Lenders of debt-ridden Jaypee Infratech will meet on 18 November to take forward the process of insolvency resolution after the Supreme Court directed early this month to complete the process within 90 days, Firstpost reported. Crisis-hit Jaypee group firm Jaypee Infratech went into insolvency in 2017 after the National Company Law Tribunal (NCLT) admitted an application by an IDBI Bank-led consortium seeking resolution of the firm. Jaypee Infratech, a subsidiary of Jaiprakash Associates, has an outstanding debt of nearly Rs 9,800 crore.
Insolvency regulator IBBI is serious about enforcing a recently enacted legal provision to ensure completion of the corporate insolvency resolution process (CIRP) in a time-bound manner, The Hindu Business Line reported. It has asked registered insolvency professionals to furnish details of all ongoing CIRP, which is not completed within 330 days. Reasons for non-compliance and details of persons responsible for non-completion have to be furnished to the regulator to enable it to take appropriate legal remedy.

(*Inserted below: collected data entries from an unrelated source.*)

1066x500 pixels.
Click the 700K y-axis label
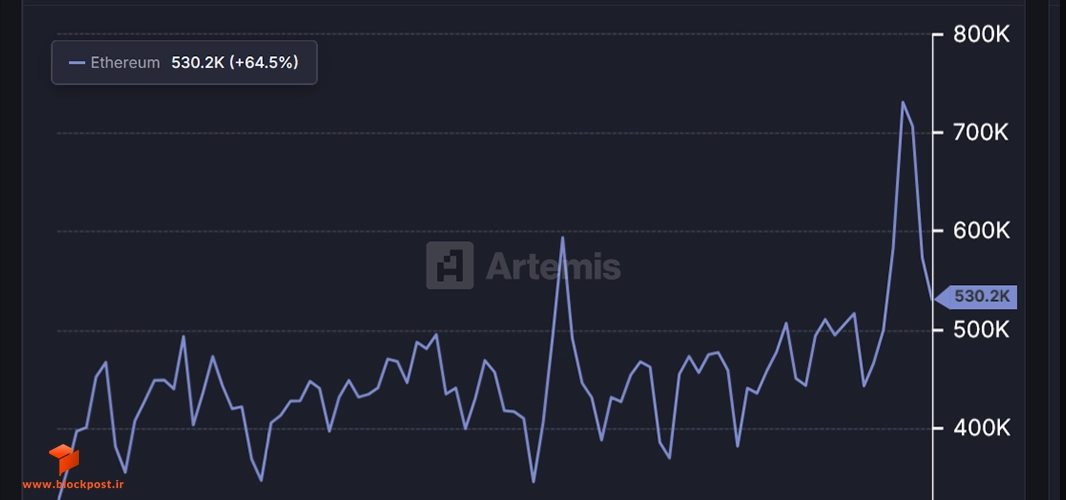[982, 133]
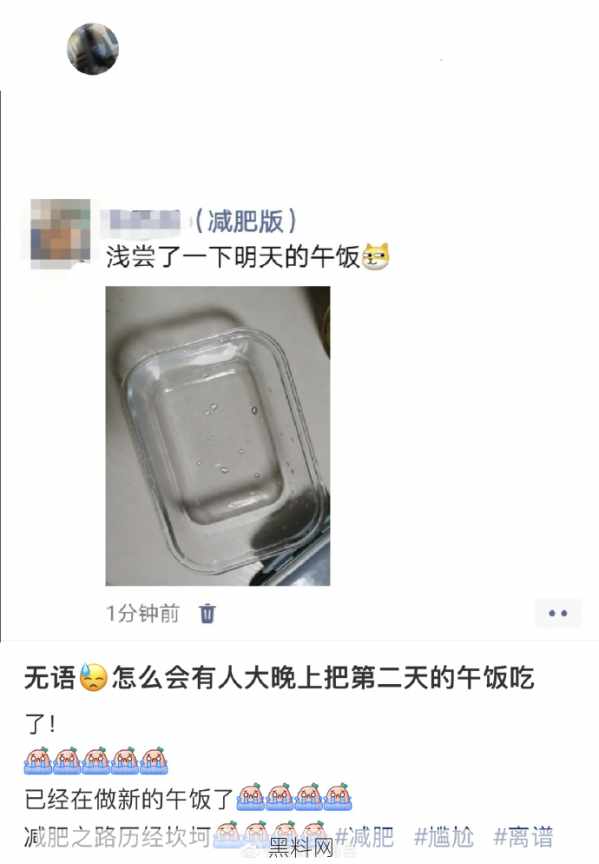599x864 pixels.
Task: Open the #离谱 hashtag
Action: point(523,837)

The government is mulling a special window for resolution of stressed non-banking finance companies under the Insolvency and Bankruptcy Code, a senior government official said, Mint reported. A special window, is certainly something which is being examined closely, the official said. The move also comes against the backdrop of financial sector players like Dewan Housing Finance Corporation Ltd (DHFL) facing troubles. Punjab and Maharashtra Co-operative (PMC) Bank is also grappling with financial woes.
India’s financial crisis has hit ordinary people hard. School teachers and electrical engineers have seen their pension savings get stuck in bonds of defaulted institutions, a Bloomberg View reported. More than a million depositors of a cooperative bank can’t access their cash. Homeowners have spent billions of dollars on apartments that will never be finished. Yet for workers in rich nations, the blowup in India’s shadow-banking and real-estate industries is an opportunity. Will they profit from it or get burned like their Indian counterparts?
The fear that at Dewan Housing Finance Corporation (DHFL) may spill over to other non-banking finance companies (NBFC) has pushed the government to introduce fresh rules and regulations to bring even the financial sector under the purview the Insolvency and Bankruptcy Code (IBC), The Economic Times reported. A government source said that Ministry of Corporate Affairs (MCA) has finalized new rules under Section 227 of IBC that would be notified soon after all the concerns of market regulator SEBI and financial sector regulator RBI are addressed.
In a jolt to the Jaypee Group, the Supreme Court on Wednesday directed completion of the corporate insolvency resolution process for Jaypee Infratech Ltd (JIL) within 90 days and said the revised resolution plans will be invited only from the NBCC and Suraksha Realty, The Economic Times reported. The apex court said the pendency of any other application before the NCLT or NCLAT, including any interim direction, shall be no impediment for the IRP to receive and process the revised resolution plans from the two bidders.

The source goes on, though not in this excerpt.